All Important Question: 2WD vs AWD vs 4WD

We have come across all sorts of SUV’s claiming to be either two wheel drives, all wheel drives or four wheel drives. It is crucial to understand these differences before spending your hard earned money. Your reasons to purchase any one of these drivetrains would lie in the usage of your vehicle.

Two Wheel Drive
If you use your vehicle for daily commutes in the city or longer drives on paved roads, ideally this is the best kind of vehicle to purchase. These are vehicles where the engine only powers the front or the rear wheels through an open front or open rear differential respectively. This open differential allows the tyres to move at different speeds to compensate for a turning vehicle as the outer tyres will travel a longer distance as compared to the inner tyres while turning.

All Wheel Drive
These SUV’s would be best suited for the weekend camper who likes to drive on unsealed roads to get there. The power from the engines in this case, is sent from the engine to all four wheels through an open central differential. Again, the open differential helps in being able to turn the vehicle without snapping a CV shaft!

The benefits of these vehicles are endless. From them, safety is something that always springs to mind! During difficult driving conditions, having power in all four wheels will ensure greater traction as compared to a two wheel drive, hence making it safer behind the wheel for you and your family.

Keeping these benefits in mind, it is also important to understand that these vehicles are not the best choice for real bush work.
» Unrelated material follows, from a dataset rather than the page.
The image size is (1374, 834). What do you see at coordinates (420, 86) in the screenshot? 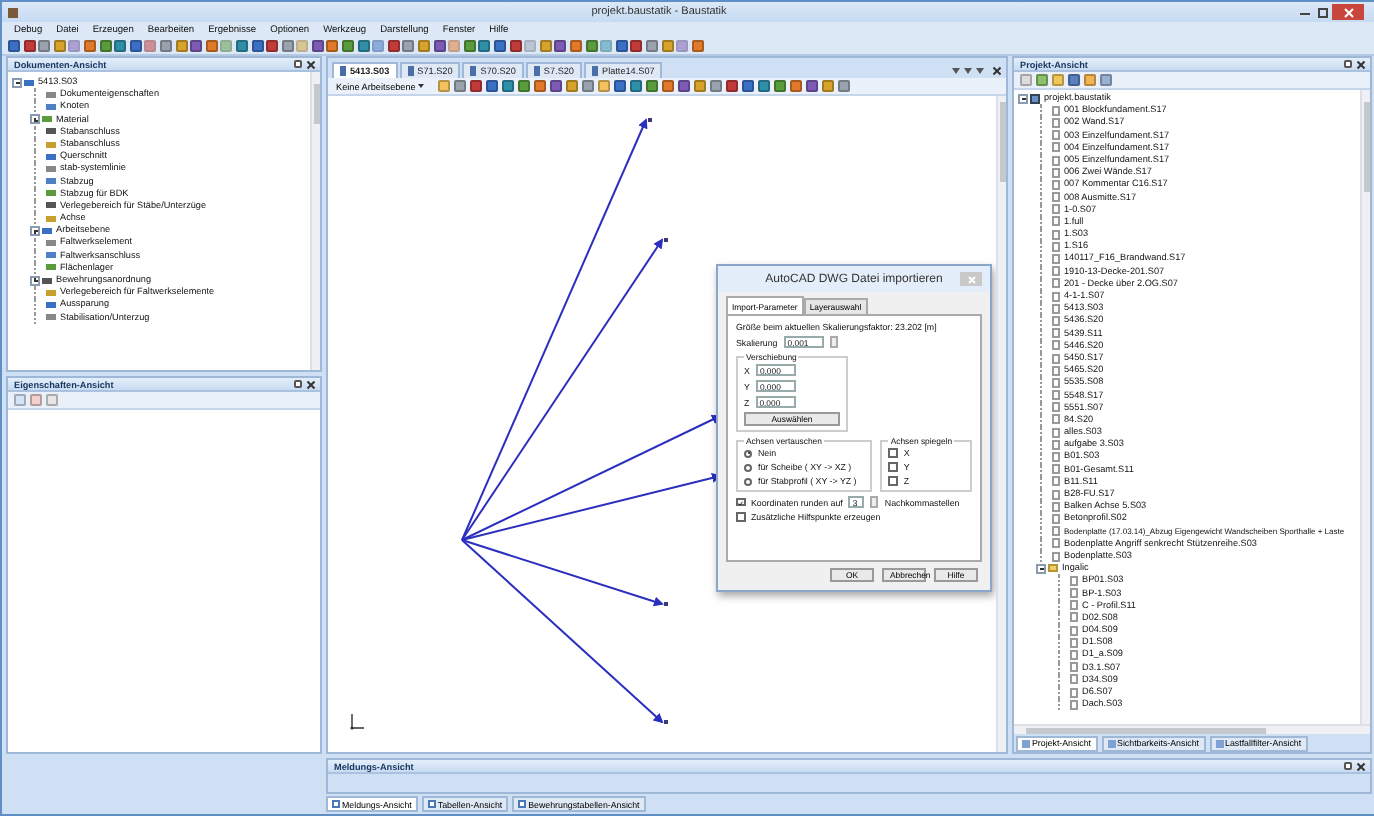
I see `caret-icon` at bounding box center [420, 86].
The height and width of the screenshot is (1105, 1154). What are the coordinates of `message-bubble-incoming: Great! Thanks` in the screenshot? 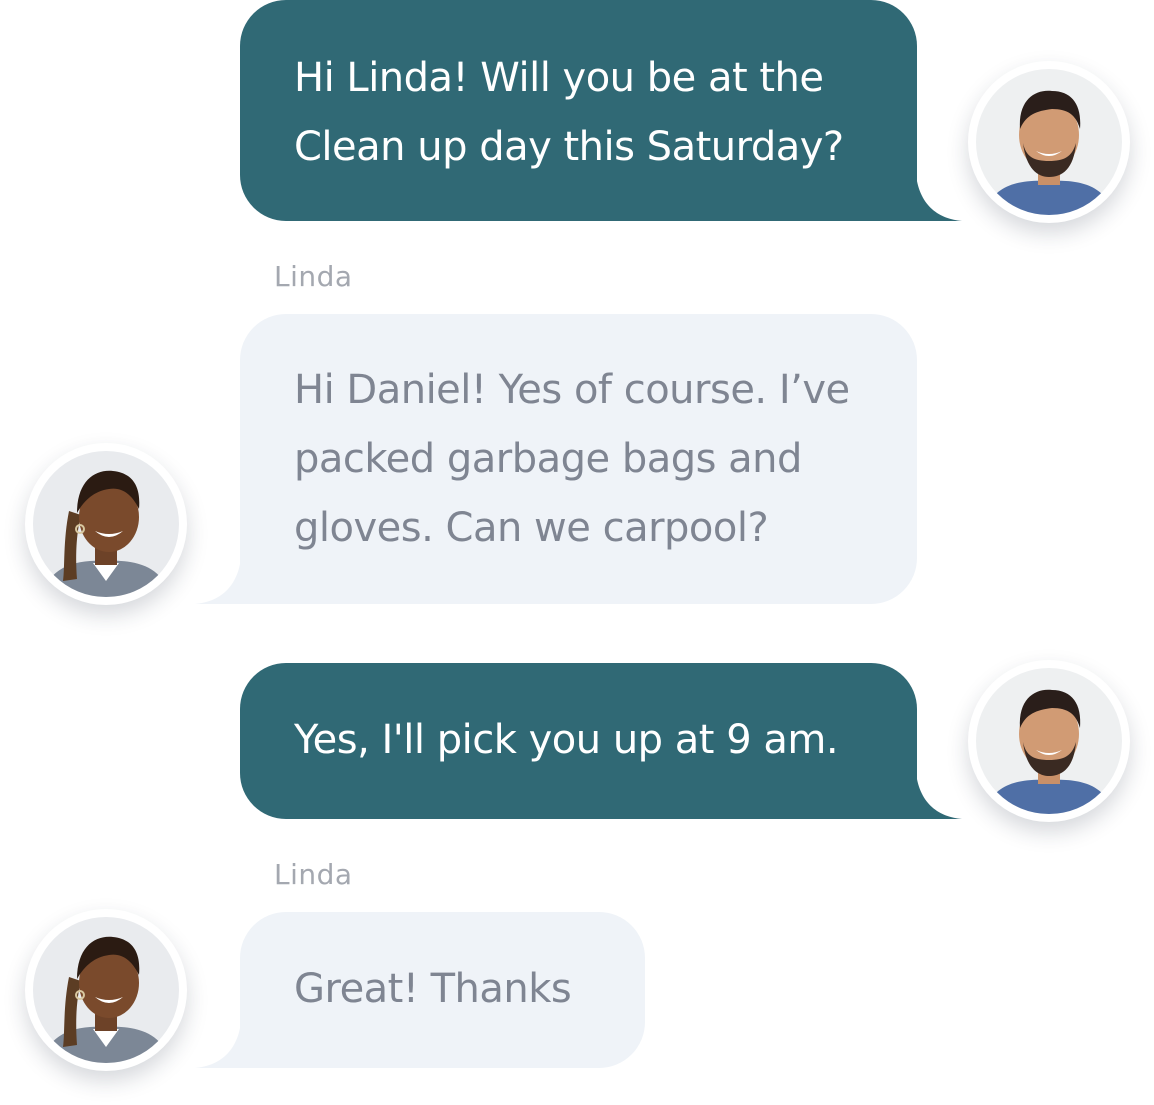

The drawback of this system comes in when one tyre is lifted off the ground, which is very much a possibility when on off-road tracks. As soon as this happens, all the power from the engine is sent to the tyre with the least amount of traction. This results in you coming to a complete halt with one freely spinning tyre. Modern SUV’s today are fitted with a lot of driver aids to try and overcome this issue.

Four Wheel Drive
This is where things get interesting. In order to overcome the drawbacks of all wheel and two wheel drive systems, four wheel drives were invented! These vehicles are best suited for some real off road driving. While on road, these vehicles are configured to act like either two wheel drive or all-wheel drive systems.

What sets these apart from the rest is the presence of a lockable central differential. In a lot of older vehicles, the driver could lock the central differential using a mechanical gear lever, today most vehicles are equipped with a button or a knob to do the same.

Locking the central differential ensures a 50:50 ratio powersplit between the front and rear axles. This means that once locked, the power is equally divided between the two axles, ensuring higher levels of traction on demand!

Given the benefits of such vehicles, one must also understand the drawbacks. These vehicles usually are costlier on the back pocket due to higher fuel consumption and higher maintenance costs! Do note that locking the central differential does not mean 100% traction, the vehicle still has an open front differential and an open rear differential which would send all the power available to them, to the tyre with the least traction on the given axle. The best way to overcome this, is by installing front or rear differential locks. Some car manufacturers are even selling these as factory equipment on their vehicles.